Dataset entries
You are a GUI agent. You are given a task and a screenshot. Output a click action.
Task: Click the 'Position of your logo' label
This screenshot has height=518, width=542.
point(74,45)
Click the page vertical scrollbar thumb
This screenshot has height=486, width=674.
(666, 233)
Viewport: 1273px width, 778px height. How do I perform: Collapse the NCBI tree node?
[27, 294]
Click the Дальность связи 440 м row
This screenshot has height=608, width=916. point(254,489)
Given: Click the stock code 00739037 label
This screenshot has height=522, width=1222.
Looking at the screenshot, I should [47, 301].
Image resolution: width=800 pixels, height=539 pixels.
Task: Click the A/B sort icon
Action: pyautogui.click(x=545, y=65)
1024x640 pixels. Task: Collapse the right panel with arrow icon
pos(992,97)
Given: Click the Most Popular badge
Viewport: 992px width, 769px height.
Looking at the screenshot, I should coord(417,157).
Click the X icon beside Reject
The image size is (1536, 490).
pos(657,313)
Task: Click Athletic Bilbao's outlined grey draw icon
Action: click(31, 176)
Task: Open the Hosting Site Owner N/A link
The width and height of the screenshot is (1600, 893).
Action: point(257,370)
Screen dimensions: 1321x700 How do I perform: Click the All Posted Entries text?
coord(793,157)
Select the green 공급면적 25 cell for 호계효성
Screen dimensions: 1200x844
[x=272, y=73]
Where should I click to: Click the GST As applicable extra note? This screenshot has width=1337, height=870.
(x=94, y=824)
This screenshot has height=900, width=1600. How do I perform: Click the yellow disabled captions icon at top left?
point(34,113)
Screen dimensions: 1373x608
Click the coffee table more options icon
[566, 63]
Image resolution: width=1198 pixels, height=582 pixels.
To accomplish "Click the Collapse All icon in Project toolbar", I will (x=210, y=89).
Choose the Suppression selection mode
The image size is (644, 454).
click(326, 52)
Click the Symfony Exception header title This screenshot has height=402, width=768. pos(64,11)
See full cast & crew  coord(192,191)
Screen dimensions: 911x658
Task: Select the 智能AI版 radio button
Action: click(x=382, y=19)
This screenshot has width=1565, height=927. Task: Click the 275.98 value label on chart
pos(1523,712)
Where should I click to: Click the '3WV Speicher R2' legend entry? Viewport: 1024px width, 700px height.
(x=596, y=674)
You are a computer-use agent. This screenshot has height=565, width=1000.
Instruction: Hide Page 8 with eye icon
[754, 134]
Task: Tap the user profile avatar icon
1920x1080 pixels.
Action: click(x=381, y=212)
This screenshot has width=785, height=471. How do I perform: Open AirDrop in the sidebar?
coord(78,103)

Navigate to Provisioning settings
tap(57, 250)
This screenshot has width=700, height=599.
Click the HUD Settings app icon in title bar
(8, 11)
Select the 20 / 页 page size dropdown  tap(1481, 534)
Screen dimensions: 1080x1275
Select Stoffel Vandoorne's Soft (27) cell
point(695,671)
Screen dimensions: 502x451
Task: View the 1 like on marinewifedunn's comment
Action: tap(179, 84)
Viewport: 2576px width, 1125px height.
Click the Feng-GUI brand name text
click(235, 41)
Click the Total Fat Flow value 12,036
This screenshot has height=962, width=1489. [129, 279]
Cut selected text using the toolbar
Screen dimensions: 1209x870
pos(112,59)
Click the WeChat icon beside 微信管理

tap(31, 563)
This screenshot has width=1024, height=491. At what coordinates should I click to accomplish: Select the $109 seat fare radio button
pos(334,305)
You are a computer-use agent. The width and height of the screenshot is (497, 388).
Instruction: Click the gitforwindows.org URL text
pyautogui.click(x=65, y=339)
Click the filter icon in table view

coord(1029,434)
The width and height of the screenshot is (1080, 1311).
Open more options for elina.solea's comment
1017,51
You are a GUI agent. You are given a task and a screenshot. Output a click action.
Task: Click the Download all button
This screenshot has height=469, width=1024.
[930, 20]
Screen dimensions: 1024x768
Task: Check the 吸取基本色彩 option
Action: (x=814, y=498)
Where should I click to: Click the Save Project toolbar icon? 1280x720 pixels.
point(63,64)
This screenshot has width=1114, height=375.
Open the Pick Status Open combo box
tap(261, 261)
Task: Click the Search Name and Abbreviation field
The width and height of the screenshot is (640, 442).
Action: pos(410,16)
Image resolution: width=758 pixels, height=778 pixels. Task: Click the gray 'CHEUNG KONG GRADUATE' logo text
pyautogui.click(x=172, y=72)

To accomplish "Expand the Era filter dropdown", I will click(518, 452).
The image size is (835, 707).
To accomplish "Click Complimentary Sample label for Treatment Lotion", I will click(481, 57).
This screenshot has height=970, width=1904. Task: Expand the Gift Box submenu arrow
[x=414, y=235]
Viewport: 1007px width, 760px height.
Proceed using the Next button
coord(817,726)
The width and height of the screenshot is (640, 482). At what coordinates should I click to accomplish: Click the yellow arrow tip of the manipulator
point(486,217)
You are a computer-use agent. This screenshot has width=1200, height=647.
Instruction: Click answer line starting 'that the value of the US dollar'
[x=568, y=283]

__Work request__:
Copy the lines above exactly, from the very first through the one containing "Click the Symfony", and include no other line.

__Your solution__:
You are a GUI agent. You are given a task and a screenshot. Output a click action.
Task: Click the 'Position of your logo' label
This screenshot has height=518, width=542.
point(74,45)
Click the page vertical scrollbar thumb
This screenshot has height=486, width=674.
(666, 233)
Viewport: 1273px width, 778px height. How do I perform: Collapse the NCBI tree node?
[27, 294]
Click the Дальность связи 440 м row
This screenshot has height=608, width=916. point(254,489)
Given: Click the stock code 00739037 label
This screenshot has height=522, width=1222.
Looking at the screenshot, I should [47, 301].
Image resolution: width=800 pixels, height=539 pixels.
Task: Click the A/B sort icon
Action: pyautogui.click(x=545, y=65)
1024x640 pixels. Task: Collapse the right panel with arrow icon
pos(992,97)
Given: Click the Most Popular badge
Viewport: 992px width, 769px height.
Looking at the screenshot, I should coord(417,157).
Click the X icon beside Reject
The image size is (1536, 490).
pos(657,313)
Task: Click Athletic Bilbao's outlined grey draw icon
Action: click(31, 176)
Task: Open the Hosting Site Owner N/A link
The width and height of the screenshot is (1600, 893).
Action: point(257,370)
Screen dimensions: 1321x700 How do I perform: Click the All Posted Entries text?
coord(793,157)
Select the green 공급면적 25 cell for 호계효성
Screen dimensions: 1200x844
[x=272, y=73]
Where should I click to: Click the GST As applicable extra note? This screenshot has width=1337, height=870.
(x=94, y=824)
This screenshot has height=900, width=1600. How do I perform: Click the yellow disabled captions icon at top left?
point(34,113)
Screen dimensions: 1373x608
Click the coffee table more options icon
[566, 63]
Image resolution: width=1198 pixels, height=582 pixels.
To accomplish "Click the Collapse All icon in Project toolbar", I will (x=210, y=89).
Choose the Suppression selection mode
The image size is (644, 454).
click(326, 52)
Click the Symfony Exception header title This screenshot has height=402, width=768. pos(64,11)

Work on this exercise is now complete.